Records from a data collection:
+++++
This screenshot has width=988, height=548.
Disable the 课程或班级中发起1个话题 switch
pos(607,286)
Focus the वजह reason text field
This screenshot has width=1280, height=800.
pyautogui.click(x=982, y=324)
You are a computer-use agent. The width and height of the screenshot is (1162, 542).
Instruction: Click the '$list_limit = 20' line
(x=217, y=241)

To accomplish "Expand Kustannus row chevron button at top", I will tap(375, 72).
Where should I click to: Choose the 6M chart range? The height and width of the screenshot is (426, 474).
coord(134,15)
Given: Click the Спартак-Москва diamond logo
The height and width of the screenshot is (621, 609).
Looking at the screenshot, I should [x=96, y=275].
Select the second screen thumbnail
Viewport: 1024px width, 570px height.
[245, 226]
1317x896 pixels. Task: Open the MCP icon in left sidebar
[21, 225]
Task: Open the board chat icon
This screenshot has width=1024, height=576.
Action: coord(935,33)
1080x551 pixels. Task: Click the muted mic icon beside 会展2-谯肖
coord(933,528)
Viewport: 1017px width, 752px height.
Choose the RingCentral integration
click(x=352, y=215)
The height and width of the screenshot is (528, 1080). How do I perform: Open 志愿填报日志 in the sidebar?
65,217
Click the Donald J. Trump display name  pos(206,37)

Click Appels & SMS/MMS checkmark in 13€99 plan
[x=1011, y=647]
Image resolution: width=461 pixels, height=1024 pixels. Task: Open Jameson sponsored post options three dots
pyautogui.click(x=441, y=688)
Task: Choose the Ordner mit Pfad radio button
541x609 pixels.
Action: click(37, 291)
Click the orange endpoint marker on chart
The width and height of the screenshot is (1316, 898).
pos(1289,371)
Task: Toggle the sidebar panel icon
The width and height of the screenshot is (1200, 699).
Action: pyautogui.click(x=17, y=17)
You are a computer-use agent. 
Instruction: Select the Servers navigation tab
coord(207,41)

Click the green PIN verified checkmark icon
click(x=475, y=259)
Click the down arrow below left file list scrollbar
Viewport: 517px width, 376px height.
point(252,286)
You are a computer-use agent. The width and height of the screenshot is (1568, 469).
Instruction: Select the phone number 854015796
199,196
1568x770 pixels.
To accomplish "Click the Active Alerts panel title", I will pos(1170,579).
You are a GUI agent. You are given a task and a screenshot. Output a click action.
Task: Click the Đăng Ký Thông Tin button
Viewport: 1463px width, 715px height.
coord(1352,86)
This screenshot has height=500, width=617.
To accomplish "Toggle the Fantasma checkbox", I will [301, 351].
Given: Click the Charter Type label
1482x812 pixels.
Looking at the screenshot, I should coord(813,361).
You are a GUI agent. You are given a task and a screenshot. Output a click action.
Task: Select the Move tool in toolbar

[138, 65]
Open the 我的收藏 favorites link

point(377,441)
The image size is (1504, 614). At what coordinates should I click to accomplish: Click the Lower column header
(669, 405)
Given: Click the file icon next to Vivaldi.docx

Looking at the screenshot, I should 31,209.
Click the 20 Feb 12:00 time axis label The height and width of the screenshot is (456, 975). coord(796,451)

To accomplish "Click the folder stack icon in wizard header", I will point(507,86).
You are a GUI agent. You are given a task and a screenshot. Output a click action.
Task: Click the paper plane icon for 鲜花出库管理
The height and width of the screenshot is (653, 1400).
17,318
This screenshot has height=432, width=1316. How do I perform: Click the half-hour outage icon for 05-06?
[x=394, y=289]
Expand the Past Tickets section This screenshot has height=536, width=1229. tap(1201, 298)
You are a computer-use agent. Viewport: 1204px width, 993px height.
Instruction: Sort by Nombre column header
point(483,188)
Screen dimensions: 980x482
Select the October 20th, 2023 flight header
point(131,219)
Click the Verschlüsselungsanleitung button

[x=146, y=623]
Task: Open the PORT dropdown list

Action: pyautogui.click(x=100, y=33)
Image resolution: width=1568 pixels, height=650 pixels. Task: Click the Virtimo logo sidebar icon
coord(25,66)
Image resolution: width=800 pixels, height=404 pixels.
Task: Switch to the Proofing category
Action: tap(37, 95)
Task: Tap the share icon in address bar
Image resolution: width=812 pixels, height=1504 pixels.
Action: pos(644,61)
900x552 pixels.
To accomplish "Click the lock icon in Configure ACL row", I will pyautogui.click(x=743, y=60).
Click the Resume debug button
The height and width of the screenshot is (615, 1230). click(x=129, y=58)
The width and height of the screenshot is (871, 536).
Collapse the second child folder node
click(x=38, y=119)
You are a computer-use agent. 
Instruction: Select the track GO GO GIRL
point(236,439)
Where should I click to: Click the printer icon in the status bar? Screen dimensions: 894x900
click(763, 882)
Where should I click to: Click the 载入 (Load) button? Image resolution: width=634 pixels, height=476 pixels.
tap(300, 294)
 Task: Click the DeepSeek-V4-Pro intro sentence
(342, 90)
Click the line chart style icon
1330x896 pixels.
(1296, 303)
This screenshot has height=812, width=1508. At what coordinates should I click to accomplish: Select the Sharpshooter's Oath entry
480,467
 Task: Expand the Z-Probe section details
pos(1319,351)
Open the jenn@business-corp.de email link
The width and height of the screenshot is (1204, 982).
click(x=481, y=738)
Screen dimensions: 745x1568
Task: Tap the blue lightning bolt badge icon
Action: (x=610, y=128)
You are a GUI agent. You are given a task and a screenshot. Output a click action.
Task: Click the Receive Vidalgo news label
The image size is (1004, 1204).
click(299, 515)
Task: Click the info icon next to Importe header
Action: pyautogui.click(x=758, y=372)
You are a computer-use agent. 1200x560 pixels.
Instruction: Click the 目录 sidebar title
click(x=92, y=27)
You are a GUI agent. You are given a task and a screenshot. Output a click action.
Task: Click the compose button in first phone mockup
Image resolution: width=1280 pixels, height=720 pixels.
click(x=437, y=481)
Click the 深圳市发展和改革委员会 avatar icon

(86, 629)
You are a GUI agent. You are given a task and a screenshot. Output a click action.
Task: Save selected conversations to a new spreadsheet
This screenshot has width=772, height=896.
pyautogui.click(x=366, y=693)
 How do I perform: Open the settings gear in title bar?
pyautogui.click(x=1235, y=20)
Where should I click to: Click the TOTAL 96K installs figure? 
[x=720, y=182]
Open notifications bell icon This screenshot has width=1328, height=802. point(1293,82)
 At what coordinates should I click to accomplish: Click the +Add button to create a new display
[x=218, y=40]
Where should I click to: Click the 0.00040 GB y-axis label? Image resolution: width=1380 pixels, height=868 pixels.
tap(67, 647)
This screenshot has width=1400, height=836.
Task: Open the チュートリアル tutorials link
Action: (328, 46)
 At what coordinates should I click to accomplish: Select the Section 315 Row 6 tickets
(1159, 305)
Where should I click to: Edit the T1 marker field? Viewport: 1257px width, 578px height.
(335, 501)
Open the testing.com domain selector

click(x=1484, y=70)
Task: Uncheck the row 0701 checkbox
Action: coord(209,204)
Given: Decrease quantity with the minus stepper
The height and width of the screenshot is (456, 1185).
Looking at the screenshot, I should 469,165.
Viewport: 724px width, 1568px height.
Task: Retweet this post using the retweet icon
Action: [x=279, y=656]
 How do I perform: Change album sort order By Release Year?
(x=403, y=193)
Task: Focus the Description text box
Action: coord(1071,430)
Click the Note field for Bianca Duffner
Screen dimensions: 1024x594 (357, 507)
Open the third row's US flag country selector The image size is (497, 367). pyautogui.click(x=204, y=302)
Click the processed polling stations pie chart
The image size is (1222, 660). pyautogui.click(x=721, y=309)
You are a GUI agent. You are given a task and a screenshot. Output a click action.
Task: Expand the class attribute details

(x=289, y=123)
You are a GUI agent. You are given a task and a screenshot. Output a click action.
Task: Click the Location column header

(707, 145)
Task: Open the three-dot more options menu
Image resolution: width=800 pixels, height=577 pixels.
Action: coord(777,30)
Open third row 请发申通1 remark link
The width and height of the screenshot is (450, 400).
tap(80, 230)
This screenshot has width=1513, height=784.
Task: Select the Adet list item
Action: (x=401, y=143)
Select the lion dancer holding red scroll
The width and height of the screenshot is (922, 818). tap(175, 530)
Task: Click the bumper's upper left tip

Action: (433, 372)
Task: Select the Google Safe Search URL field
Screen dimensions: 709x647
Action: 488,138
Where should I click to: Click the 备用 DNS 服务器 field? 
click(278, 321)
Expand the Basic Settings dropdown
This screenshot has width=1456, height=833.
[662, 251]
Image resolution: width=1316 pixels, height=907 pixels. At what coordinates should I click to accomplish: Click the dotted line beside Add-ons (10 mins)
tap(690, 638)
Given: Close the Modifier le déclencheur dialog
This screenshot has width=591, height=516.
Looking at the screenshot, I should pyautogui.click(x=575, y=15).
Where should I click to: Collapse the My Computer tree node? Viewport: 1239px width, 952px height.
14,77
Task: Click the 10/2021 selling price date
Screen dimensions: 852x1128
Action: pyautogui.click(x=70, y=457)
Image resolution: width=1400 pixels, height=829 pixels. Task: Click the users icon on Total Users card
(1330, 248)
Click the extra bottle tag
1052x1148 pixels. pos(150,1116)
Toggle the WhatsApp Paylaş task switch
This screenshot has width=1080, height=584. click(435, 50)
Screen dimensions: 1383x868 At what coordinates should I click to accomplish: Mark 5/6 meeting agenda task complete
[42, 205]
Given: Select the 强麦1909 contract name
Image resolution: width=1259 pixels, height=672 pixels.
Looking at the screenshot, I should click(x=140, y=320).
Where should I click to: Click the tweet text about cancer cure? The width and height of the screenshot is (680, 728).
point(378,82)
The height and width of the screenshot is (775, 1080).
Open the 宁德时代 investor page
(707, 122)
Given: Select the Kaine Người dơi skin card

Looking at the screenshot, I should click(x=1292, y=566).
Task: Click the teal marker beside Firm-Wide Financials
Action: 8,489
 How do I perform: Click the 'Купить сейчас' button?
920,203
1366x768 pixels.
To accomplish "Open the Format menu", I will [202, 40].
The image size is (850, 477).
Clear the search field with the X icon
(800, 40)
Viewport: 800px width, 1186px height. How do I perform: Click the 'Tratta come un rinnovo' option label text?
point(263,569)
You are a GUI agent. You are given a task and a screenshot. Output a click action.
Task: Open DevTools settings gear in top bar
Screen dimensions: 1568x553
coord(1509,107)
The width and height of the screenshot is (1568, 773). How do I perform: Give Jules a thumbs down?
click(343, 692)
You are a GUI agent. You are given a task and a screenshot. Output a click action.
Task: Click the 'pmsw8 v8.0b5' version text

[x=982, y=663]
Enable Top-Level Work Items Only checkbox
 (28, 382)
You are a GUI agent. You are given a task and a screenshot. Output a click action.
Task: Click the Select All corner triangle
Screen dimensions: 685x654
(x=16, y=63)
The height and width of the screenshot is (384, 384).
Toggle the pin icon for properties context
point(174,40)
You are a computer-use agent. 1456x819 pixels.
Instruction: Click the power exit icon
+++++
What the task requires: What is needed is a word-for-word restatement of every line from the one with "Toggle the pin icon for properties context" to the end of the entries above.

Exercise response:
Toggle the pin icon for properties context
point(174,40)
You are a computer-use agent. 1456x819 pixels.
Instruction: Click the power exit icon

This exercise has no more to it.